• [RECORDS SHOWN]:
################
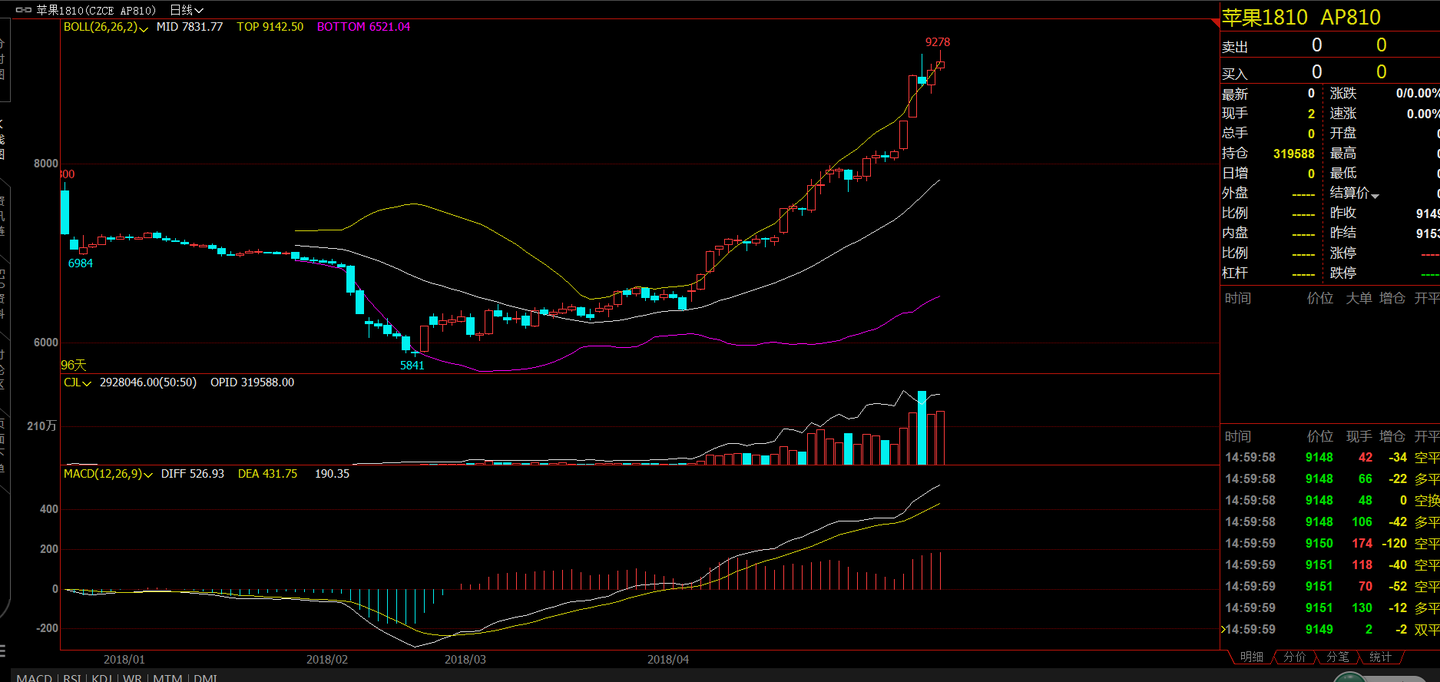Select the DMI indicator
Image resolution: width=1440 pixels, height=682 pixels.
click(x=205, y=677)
################
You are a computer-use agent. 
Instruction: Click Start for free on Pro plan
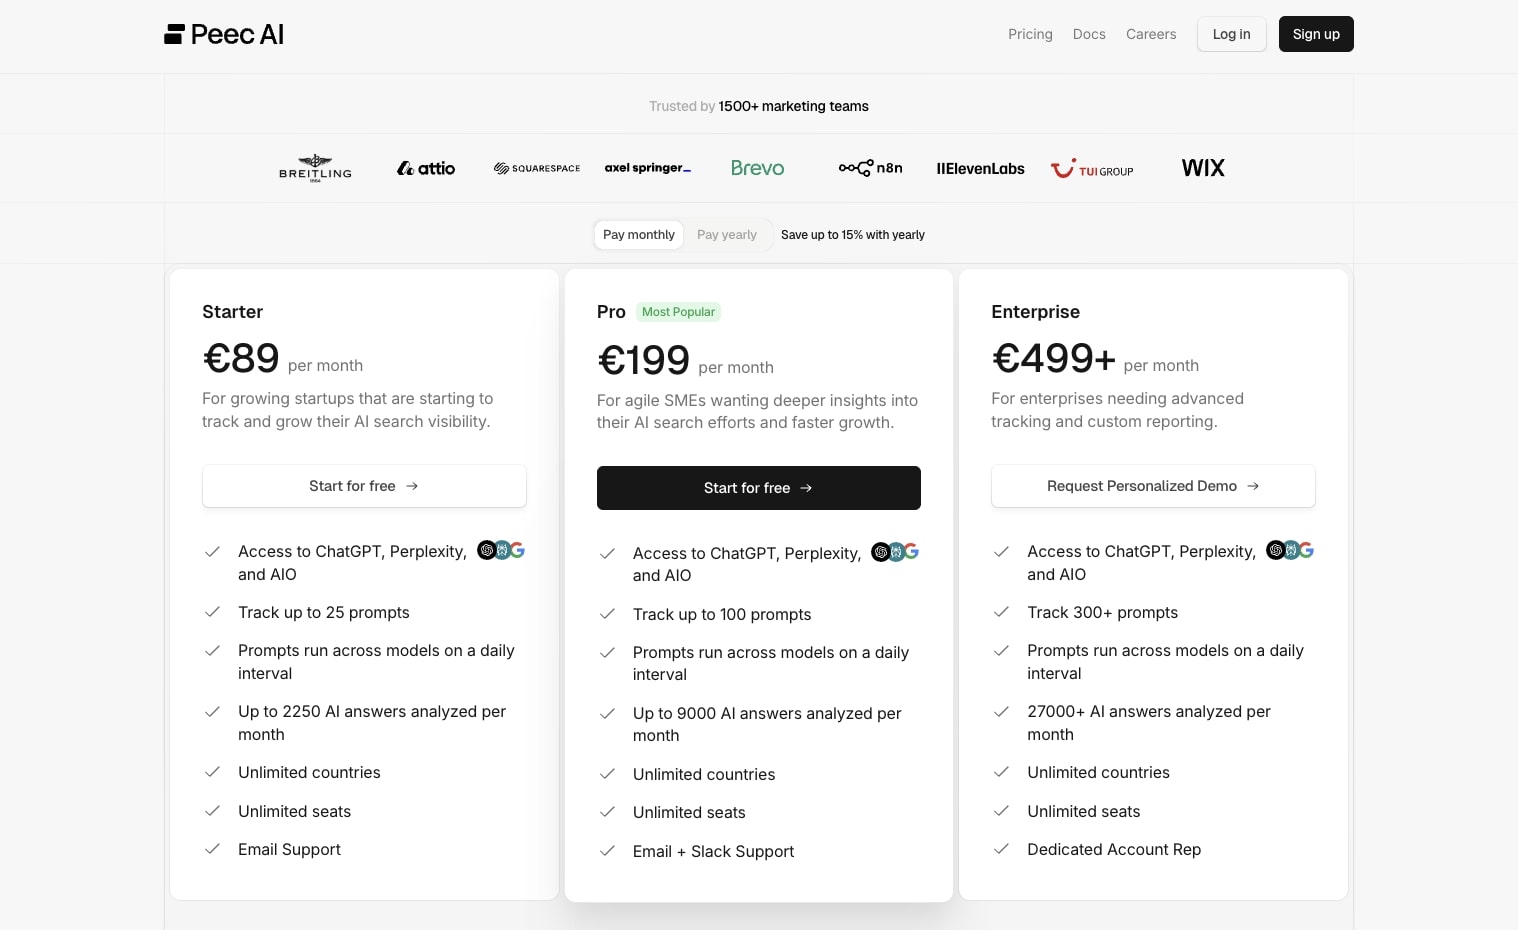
################
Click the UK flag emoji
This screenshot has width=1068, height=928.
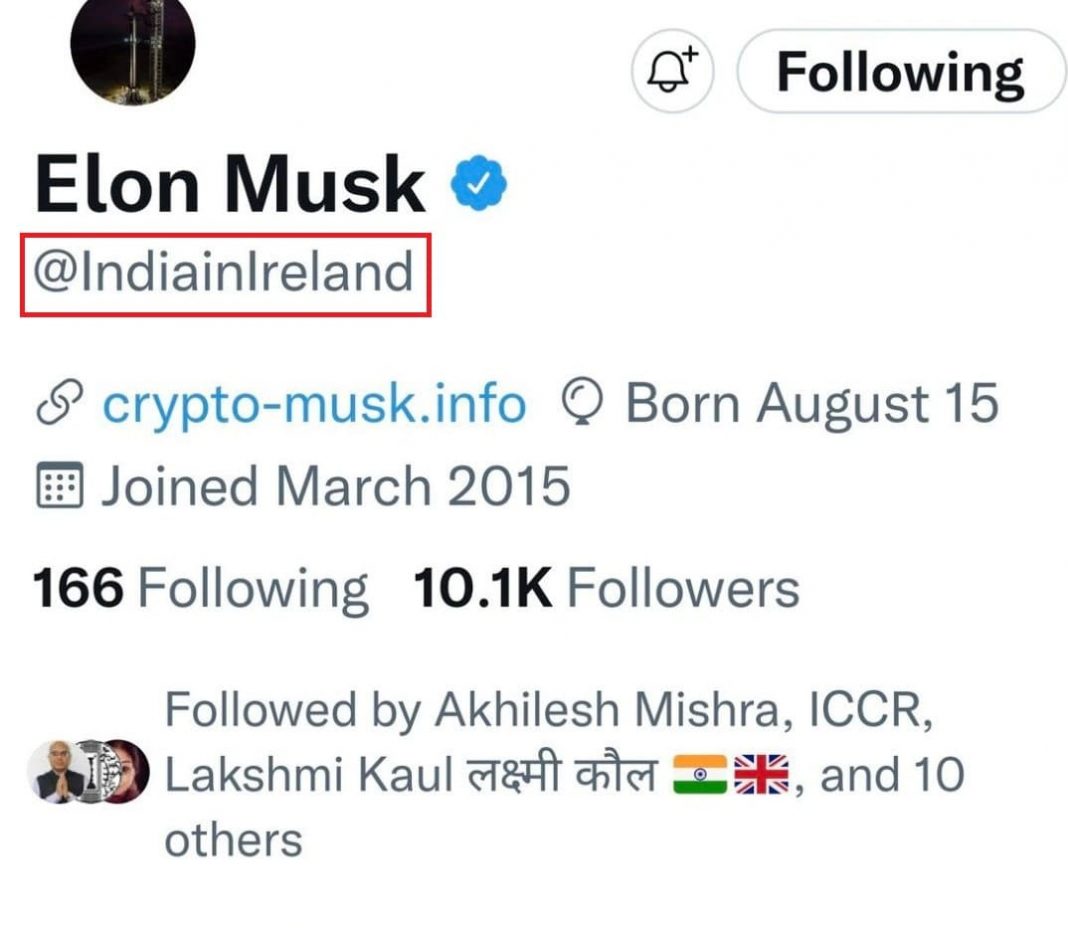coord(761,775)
################
• [WORK INSTRUCTION]: Look back at the entries above. Retype the line with "You are a computer-use agent.", the line with "Instruction: Click Start for free on Pro plan", and all lines in between.

• [YOUR SOLUTION]:
You are a computer-use agent. 
Instruction: Click Start for free on Pro plan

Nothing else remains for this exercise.